Panel A: RasGRP1 binding to SKAP-55 depends on the C-terminal domain of SKAP-55. Upper panel: deletion of the SKAP-55 SH3 domain prevents RasGRP1 binding. Lanes 1,2: myc-RasGRP1 expression in Jurkat cells transfected with SKAP-55 and SKAP-55ΔSH3. Lanes 3–5: association of RasGRP1 with SKAP-55 depends on the C-terminal domain of SKAP-55. Cell lysates: Lanes 1,2; anti-SKAP-55 precipitates: lanes 3–5. SKAP-55 transfection: Lanes 1, 4. SKAP-55ΔSH3 transfection: Lanes 2, 5. Lower panel: anti-SKAP-55 blot. Lane 1: transfection with myc-RasGRP1; lane 2: transfection with myc-RasGRP1 and SKAP-55; lane 3: transfection with myc-RasGRP1 and SKAP-55ΔSH3. Panel B: Loss of the RasGRP1 binding region in SKAP-55 abrogates its ability to inhibit ERK and ELK activation. Upper panel: anti-pERK blot of lysates from cells transfected with myc-RasGRP1 plus SKAP-55 or SKAP-55ΔSH3. Resting cells: lanes 1,3,5,7; anti-CD3: lanes 2,4,6,8. Middle panel: anti-ERK blot; Lower panel: anti-pELK blot. Panel C: Loss of the RasGRP1 binding region in SKAP-55 abrogates its ability to inhibit ELK transcriptional activity. Left panel: histogram showing inhibition of ELK transcription activity by SKAP-55 and lack of inhibition by SKAP-55ΔSH3. Right panel: anti-SKAP-55 (upper) and anti-myc (myc-RasGRP1) blot of cell lysates.
Figure 6.
Increased RasGRP1 in the trans-Golgi network of SKAP-55−/− T-cells.
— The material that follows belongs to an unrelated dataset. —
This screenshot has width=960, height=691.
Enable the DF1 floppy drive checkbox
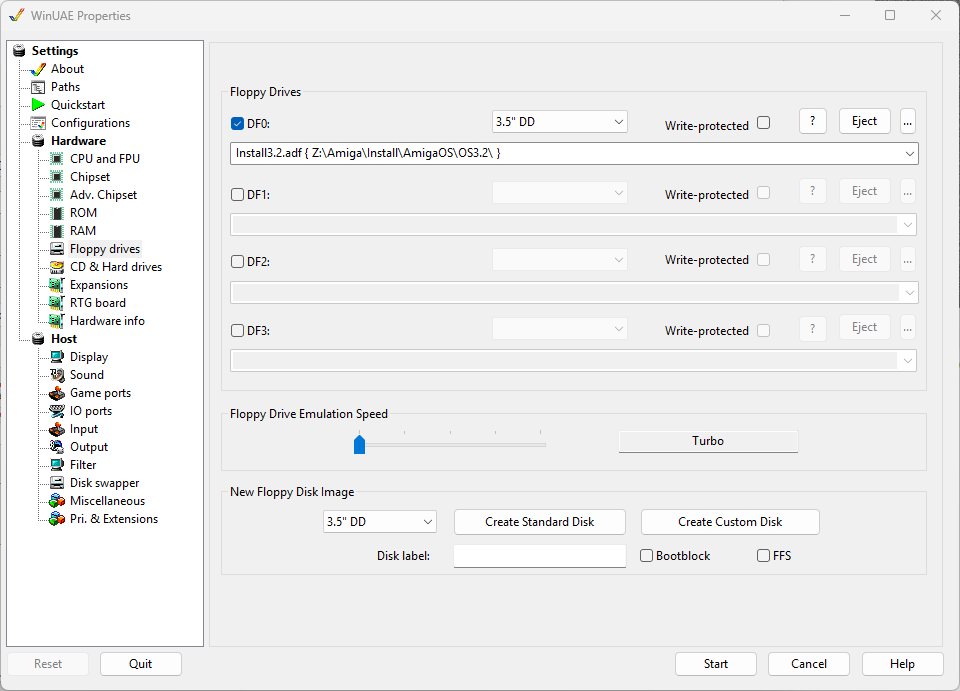click(x=237, y=194)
Left panel: histogram showing % of T-cells expressing RasGRP-1 in the TGN (i.e. co-localization with Syntaxin) in SKAP-55+/+ versus SKAP-55−/− T-cells. Right panel: images of cells showing co-localization of RasGRP-1and TGN under resting and anti-CD3 activated conditions. For analysis, at least 100 cells were counted. Panel B: SKAP-55 +/+ and SKAP-55−/− T-cells show equal amounts of RasGRP1. Upper panel: Cells were stained with anti-RasGRP1/anti-rabbit AlexaFluor647 and analysed by FACS. Lower panel: histogram showing the MFI values of SKAP-55 +/+ and SKAP-55−/− T-cells.